Moreover, McCain-Feingold put more corrupting hard money
than ever before into the '04 presidential election by
doubling the cap on hard money. This provision of
McCain-Feingold motored the mushrooming of the practice
known as "bundling," by which special interest
influence-seekers -- like the lawyer-lobbyists of D.C.'s
"Gucci Gulch" and their corporate clients -- get a large
number of cronies to max out under the raised
McCain-Feingold caps, the individual checks thus collected
totaling hundreds of thousands of dollars. Thanks in part to
McCain-Feingold, then, the '04 presidential cycle was the
most expensive ever in the nation's history.
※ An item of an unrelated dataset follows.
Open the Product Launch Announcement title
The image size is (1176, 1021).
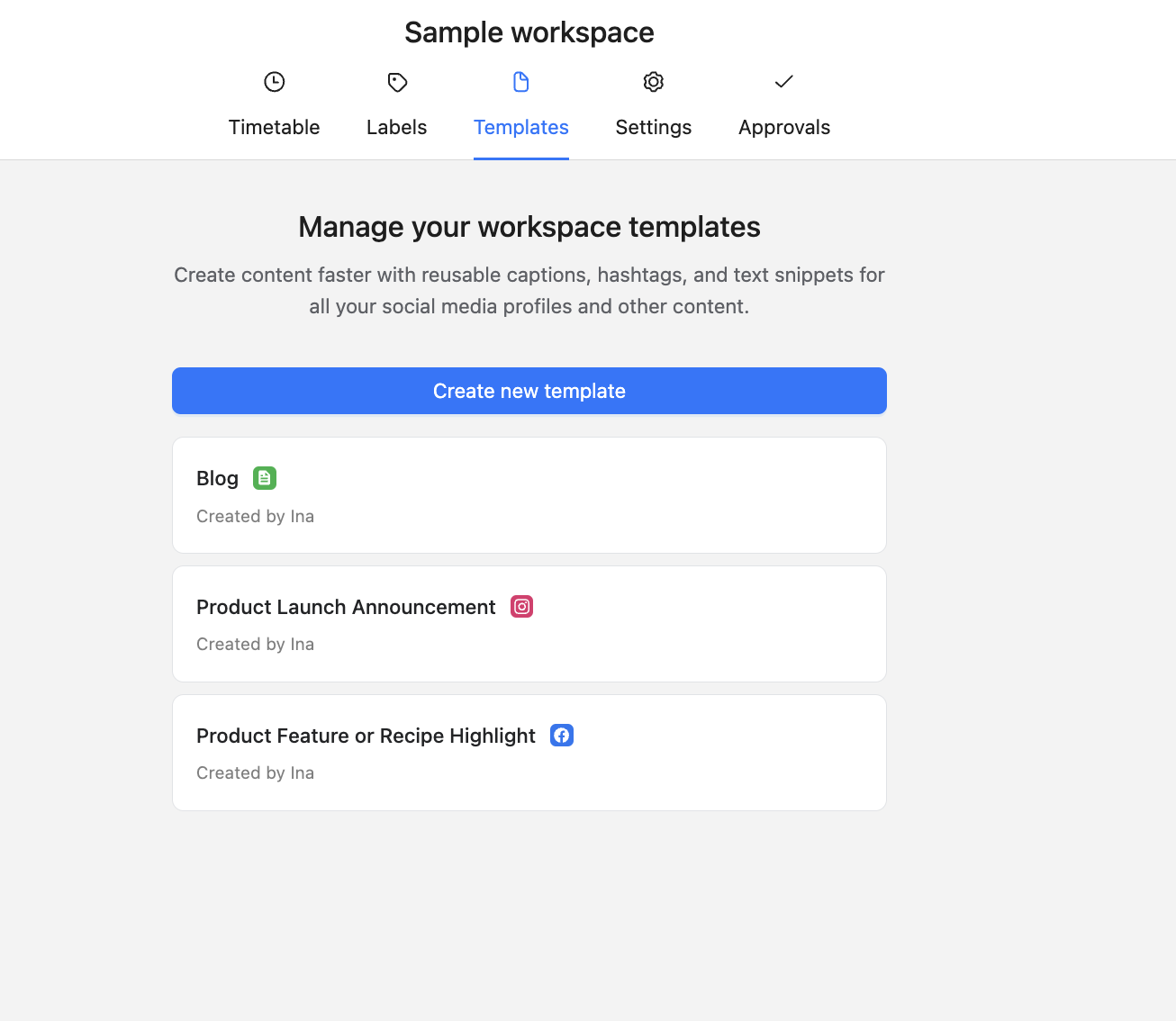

McCain-Feingold
was, and is, a fraud.
Why did McCain, a standard-issue Republican conservative,
lead the charge for the campaign "deform" law that bears his
name? Why, because he got caught with his hand in the cookie
jar. McCain was one of the infamous
Keating 5, the band of Senators--greedy for campaign
cash--who sold their favors to jailed Savings and Loan
kingpin and junk-bond racketeer Charles Keating in the
S&L scandals that rocked Congress in the early '90s.
(The S&L scandals were the most expensive corporate fraud in
history, costing citizens and taxpayers some $600 billion.
There is
a pile of good books on the S&L Scandals, especially
those by Steve Pizzo--who helped break the story; Pete
Brewton; and Martin Mayer.) McCain was whitewashed by a
complicitous Senate "ethics" committee, after which the
Arizona Senator decided to refurbish his image and become a
so-called "reformer"--hence the fraudulent McCain-Feingold
bill, which was designed to make people forget his
boot-licking service to Keating.
Now, McCain is back at the same old game, this time on
behalf of Cablevision and its campaign for an "a la carte"
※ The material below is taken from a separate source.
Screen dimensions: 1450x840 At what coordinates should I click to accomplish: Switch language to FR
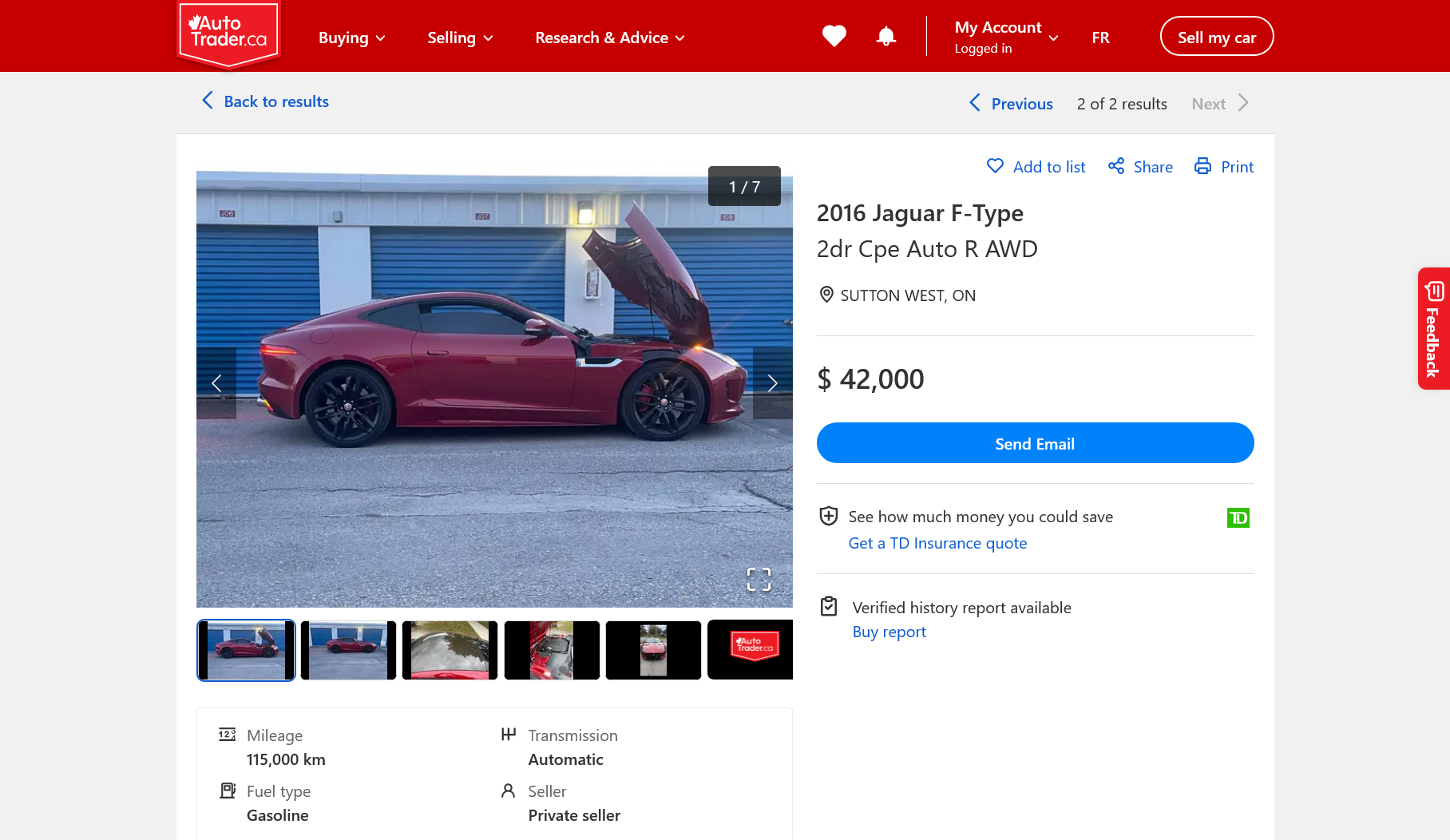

provision, which would allow cable customers to pick the
channels they want rather than buy packages of channels.
McCain has continued to campaign for this provision even
after the independent General Accounting Office -- in a
study requested by McCain himself -- concluded that the a la
carte provision would considerably raise cable rates for
consumers. This is a neat hat trick by McCain: he adds
another "reformist" feather to his cap by promoting a
populist-sounding measure which, in fact, benefits industry
and costs the consumer a packet. And, at the same time he
takes money from Cablevision in the form of contributions to
a pet group of the Senator's which furthers McCain's
presidential ambitions.
The AP investigation found that McCain's assiduous
services to Cablevision included "letting its CEO testify
before his Senate committee, writing a letter of support to
the Federal Communication Commission, and asking other cable
companies to support so-called a la carte pricing." Davis
solicited the first of two $100,00 installments Cablevision
paid to McCain's pet Institute just "one week after [the
conglomerate's chief, Charles] Dolan testified before
McCain's Senate Commerce Committee in May 2003 in favor of a
la carte pricing. And it wasn't until after Cablevision paid
up that McCain intervened on behalf of the policy the
company sought with the FCC.
There's a lot more detail, but you get the picture. You
can read the entire AP story about its investigation of
McCain by
clicking here.
Just as the media bought McCain's cosmetic makeover when
he became a "reformer" -- while its kissy coverage of
McCain in 2000 turned the Arizonan into a major national
figure, thanks to a fit of collective amnesia -- our leading
organs of information are now turning a blind eye to the
AP's revelation that McCain is an unethical recidivist who
is once again mired in a putrid conflict of interest scandal
with a major corporate player. Most of the
Inside-the-Beltway press corps seems not to care about this
latest McCain chicanery--so you are kept in the dark about
it. A free press is a great thing, isn't it?